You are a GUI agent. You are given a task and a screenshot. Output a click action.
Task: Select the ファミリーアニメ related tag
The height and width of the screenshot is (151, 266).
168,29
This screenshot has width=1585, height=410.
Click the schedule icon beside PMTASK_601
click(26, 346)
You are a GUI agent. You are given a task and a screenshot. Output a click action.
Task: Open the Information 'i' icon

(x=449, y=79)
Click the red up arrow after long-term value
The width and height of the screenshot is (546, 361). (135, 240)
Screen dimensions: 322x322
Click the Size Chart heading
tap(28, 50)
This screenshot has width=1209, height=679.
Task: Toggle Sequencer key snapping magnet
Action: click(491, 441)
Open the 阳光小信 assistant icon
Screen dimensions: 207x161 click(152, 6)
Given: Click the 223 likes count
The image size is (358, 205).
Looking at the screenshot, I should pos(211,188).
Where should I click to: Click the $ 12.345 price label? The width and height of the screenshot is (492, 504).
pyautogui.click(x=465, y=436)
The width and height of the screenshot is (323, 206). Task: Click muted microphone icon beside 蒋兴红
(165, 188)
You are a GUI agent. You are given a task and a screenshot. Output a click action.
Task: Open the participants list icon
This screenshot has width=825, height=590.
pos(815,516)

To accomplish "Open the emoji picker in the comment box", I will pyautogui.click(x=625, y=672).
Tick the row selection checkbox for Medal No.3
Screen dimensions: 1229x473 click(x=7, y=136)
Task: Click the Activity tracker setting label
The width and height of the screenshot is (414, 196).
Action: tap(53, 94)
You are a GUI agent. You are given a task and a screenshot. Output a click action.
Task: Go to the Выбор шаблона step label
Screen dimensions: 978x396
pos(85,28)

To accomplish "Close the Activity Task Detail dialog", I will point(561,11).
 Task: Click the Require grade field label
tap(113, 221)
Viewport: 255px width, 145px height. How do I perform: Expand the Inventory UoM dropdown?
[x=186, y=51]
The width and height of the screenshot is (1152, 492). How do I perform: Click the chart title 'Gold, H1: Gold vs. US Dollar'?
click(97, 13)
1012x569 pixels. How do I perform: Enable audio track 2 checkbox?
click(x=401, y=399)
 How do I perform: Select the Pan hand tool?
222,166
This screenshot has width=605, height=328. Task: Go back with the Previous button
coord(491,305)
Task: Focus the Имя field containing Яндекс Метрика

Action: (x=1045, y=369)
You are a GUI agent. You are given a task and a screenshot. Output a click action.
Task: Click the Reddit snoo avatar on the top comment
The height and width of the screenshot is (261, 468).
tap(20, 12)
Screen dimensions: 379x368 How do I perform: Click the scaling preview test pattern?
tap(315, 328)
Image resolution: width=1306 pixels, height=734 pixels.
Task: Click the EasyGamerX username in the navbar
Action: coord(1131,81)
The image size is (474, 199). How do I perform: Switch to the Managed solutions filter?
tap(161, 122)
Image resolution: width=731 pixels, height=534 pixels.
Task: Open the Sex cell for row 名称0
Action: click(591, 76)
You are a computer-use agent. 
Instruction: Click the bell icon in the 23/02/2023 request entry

────

Find "Task: Click the Require grade field label" in the records above. Repeat its line and every later line exactly, through the last one.

 Task: Click the Require grade field label
tap(113, 221)
Viewport: 255px width, 145px height. How do I perform: Expand the Inventory UoM dropdown?
[x=186, y=51]
The width and height of the screenshot is (1152, 492). How do I perform: Click the chart title 'Gold, H1: Gold vs. US Dollar'?
click(97, 13)
1012x569 pixels. How do I perform: Enable audio track 2 checkbox?
click(x=401, y=399)
 How do I perform: Select the Pan hand tool?
222,166
This screenshot has width=605, height=328. Task: Go back with the Previous button
coord(491,305)
Task: Focus the Имя field containing Яндекс Метрика

Action: (x=1045, y=369)
You are a GUI agent. You are given a task and a screenshot. Output a click action.
Task: Click the Reddit snoo avatar on the top comment
The height and width of the screenshot is (261, 468).
tap(20, 12)
Screen dimensions: 379x368 How do I perform: Click the scaling preview test pattern?
tap(315, 328)
Image resolution: width=1306 pixels, height=734 pixels.
Task: Click the EasyGamerX username in the navbar
Action: coord(1131,81)
The image size is (474, 199). How do I perform: Switch to the Managed solutions filter?
tap(161, 122)
Image resolution: width=731 pixels, height=534 pixels.
Task: Open the Sex cell for row 名称0
Action: click(591, 76)
You are a computer-use agent. 
Instruction: Click the bell icon in the 23/02/2023 request entry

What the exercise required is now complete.